The only analysis which could be used to reject your null hypothesis is the one that you did based on a flawed counting methodology.

I would like to know why you think it is appropriate to count "And they're also talking about somebody who would be known as either Richard or Rich, because a big R-connection that comes up connected to you" as more than one guess. In my count, I counted this as one R guess. From your description, I gather you counted it as 3 R guesses.

 

[Lurker]

Still exploring the topic of Poisson.

Bill, lets take a step back and try a simple example. Let's say in the census that the letter "J" started in 90% of the population. Now let us say in the LKL transcript JE had a total of 85 guesses of which 80 were "J" guesses.

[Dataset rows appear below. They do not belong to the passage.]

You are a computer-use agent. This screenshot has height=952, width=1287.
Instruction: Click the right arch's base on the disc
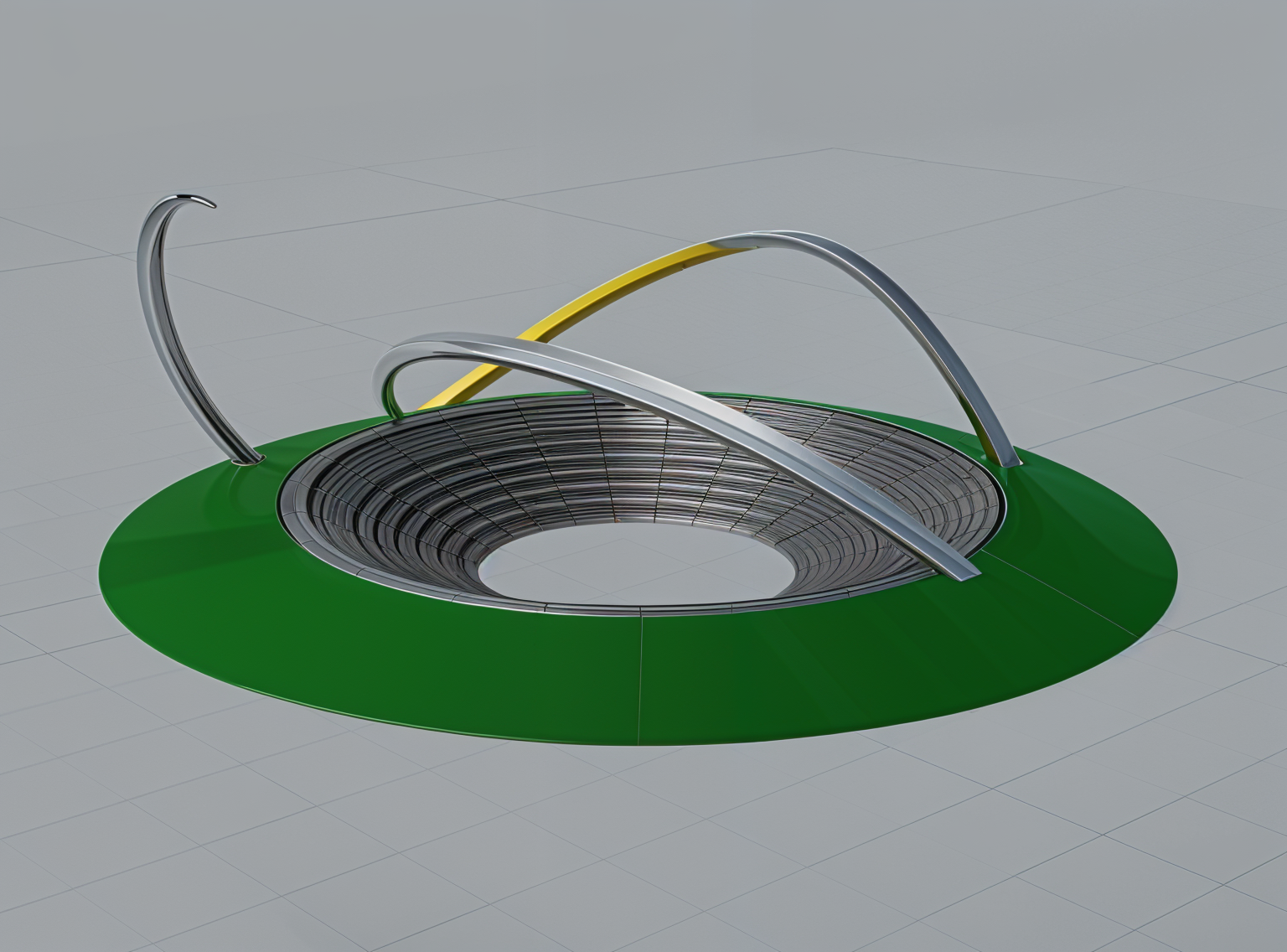coord(1004,457)
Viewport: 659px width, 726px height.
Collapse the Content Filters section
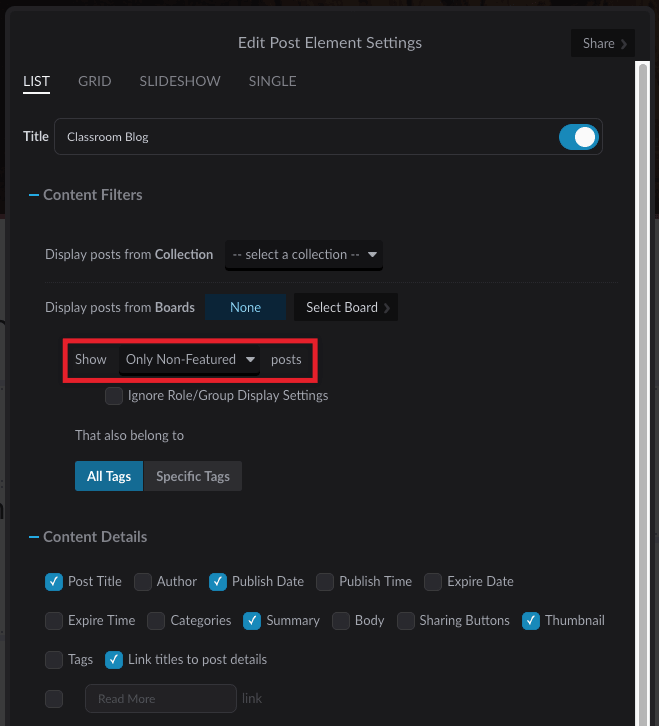34,195
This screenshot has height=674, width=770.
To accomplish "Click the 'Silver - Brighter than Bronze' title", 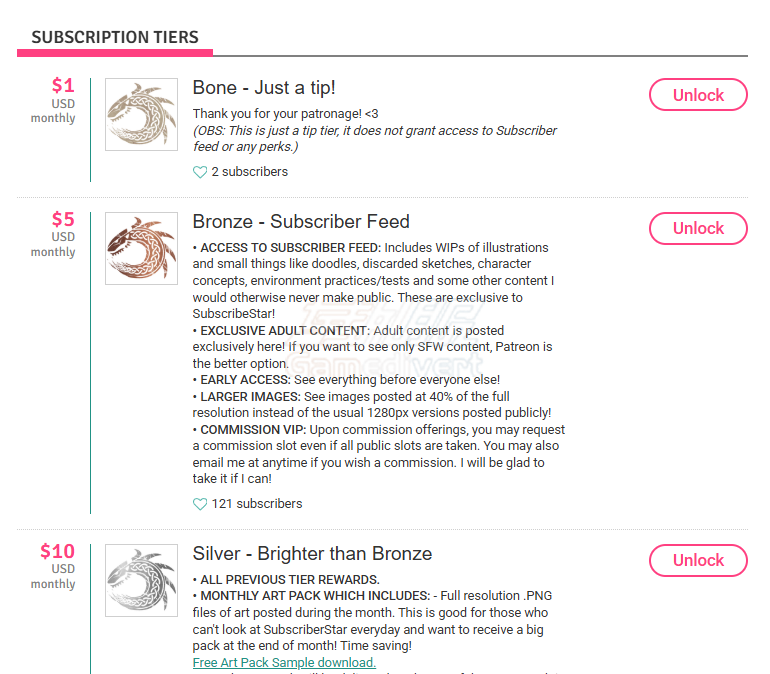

Apply Poisson just like you did previously arrives at this table, a portion of which I have excerpted:

Count CDF
75 0.461976422
76 0.507613296
77 0.552953827
78 0.597422424
79 0.640483788
80 0.681661216
81 0.72055101
82 0.756832342
83 0.790272365
84 0.820726672
85 0.848135548
86 0.872516699
87 0.893955297
88 0.912592261
89 0.928611673


AM I reading this incorrectly but my interpretation has the Poisson saying there is only a 87% of getting less that 86 "J" guesses in 85 tries. That there is a 13% of getting MORE than 85 "J" guesses in 85 tries.

Is my interpreation correct? IF not, where is it wrong? Thanks for your time.

BTW, results from EXCEL. Try it yourself. It is remarkably easy to set up.

Lurker

 

[BillHoyt]

AM I reading this incorrectly but my interpretation has the Poisson saying there is only a 87% of getting less that 86 "J" guesses in 85 tries. That there is a 13% of getting MORE than 85 "J" guesses in 85 tries.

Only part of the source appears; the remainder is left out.